Milliyetçi Hareket Partisi’nde 1 Kasım secim sonuçları açıklandıktan sonra, başlayan değişim rüzgârı genel başkan adayları netleşmeye başlamasıyla sert esmeye başladı.
Önce Sinan Ogan aday olduğunu açıkladı. Pazar günü basın toplantısıyla Sayın Meral Akşener göreve hazır olduğunu, kurultay delegelerimiz, parti iradesi emanetinde olan ülküdaşlarımızdır. Ülkücülüklerinin gereğini yapacaklarına inancımız tamdır diyerek yola çıkan ve Sayın Süleyman Sazak, ve Koray Aydın gibi isimlerin de bugün MHP’de değişim iradesinin çok kuvvetli olduğu görüşünü savunanların kim olur, kim olmalı sorusundan daha önemli olan Ülkücü tabanın özlemlerine, beklentilerine cevap verilmesidir.
2002 Seçimlerinden sonra MHP’sinde İktidara gelmek için bekleyen taban ve teşkilatlar, ülkücü hareket ne zaman başarı yakalansa bir bilinmezler tarafından bu başarı törpüleniyor ve firene basılıyor. Bu gidişe dur demenin zamanının geldiğini tabanda, refleks olarak başlayan, tavanda değişim hareketi olarak devam edeceği görülmektedir. Son on üç yıl ise MHP’nin hep geriye gittiği, politika üretemediği, ülkeyi yönetecek güveni vermediği yıllar oldu. Dünya hızla değişirken, değişmeyen, yenilenmeyen, güncellenmeyen, eskimiş politikalarla yönetilirdi. Ülkenin dağlaşan problemleri karşısında tek bir proje üretilemediği.. MHP, dışındaki güçler tarafından değil, bizzat kendi içinden çökertildi. Toplumsal karşılığı olan, ilgi odağı olmaya başlayan her kişi sudan sebeplerle tasfiye edildi. MHP’ye ülkücülerin sızmaması için her şey yapıldı.
Son hezimetten sonra bugünkü yönetimin hiç bir şansı kalmadığı görülmektedir. Üretmeyen, çalışmayan, iktidar umudu vermeyen bir kadro ile devam MHP’nin intiharı olacaktır. Mesele sadece bir kadro değişimi ile halledilmeyecek kadar derindir. Kadro değişimi kadar elzem olan zihniyet değişimidir.
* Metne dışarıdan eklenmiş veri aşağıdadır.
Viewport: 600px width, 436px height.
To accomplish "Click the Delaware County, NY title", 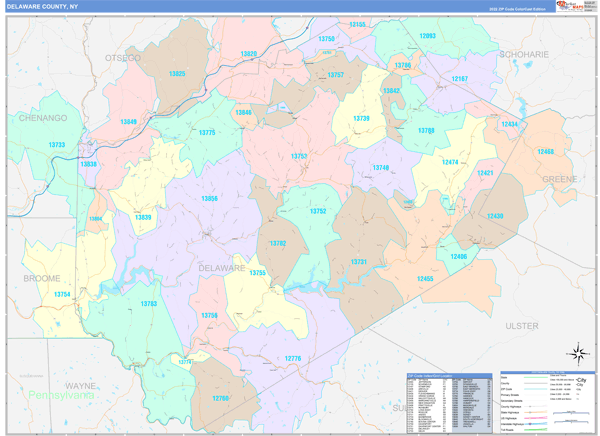I will pyautogui.click(x=43, y=6).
Adaylıklarını açıklayan adayların , Tüzük değişikliği ve Olan üstü kongreyi toplama kararlığı değişim rüzgarını yakalayacak mı ?.Siyasi tarihimizde bir çok örneği bulunan girişimlerin tarihimize geçmiş olan sonuçları ,Siyasette yeni bir değişimin yol haritası , Demokrasimize yeni kazanım sağlayacağı gibi başarmak zorundadır. Ülkücü hareket de, toplumda heyecan yarattığı gibi, siyasetin ve parti içi demokrasinin yeni kazanımlar elde edileceği görülmektedir.
Günümüzün problemlerine çözüm önerileri getiren, topluma güven veren, ülkeyi daha iyi yöneteceğine toplumu ikna eden bir anlayış… Hem kendi içinde,üzerine oturduğu zeminle, hem de bütün Türkiye ile barışık bir kucaklaşma.
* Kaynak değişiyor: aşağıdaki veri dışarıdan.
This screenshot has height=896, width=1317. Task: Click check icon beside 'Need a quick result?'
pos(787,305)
Fikirlerini parti duvarlarının dışına taşıyarak Türkiyelileştiren, bir başka ifadeyle fikirlerini bütün Türkiye’ye mal eden bir yönetim anlayışı MHP delegesi artık sadece MHP ye bir genel başkan seçmek
istemiyor, Türkiye’de siyasette bir değişim başlatmak istiyor.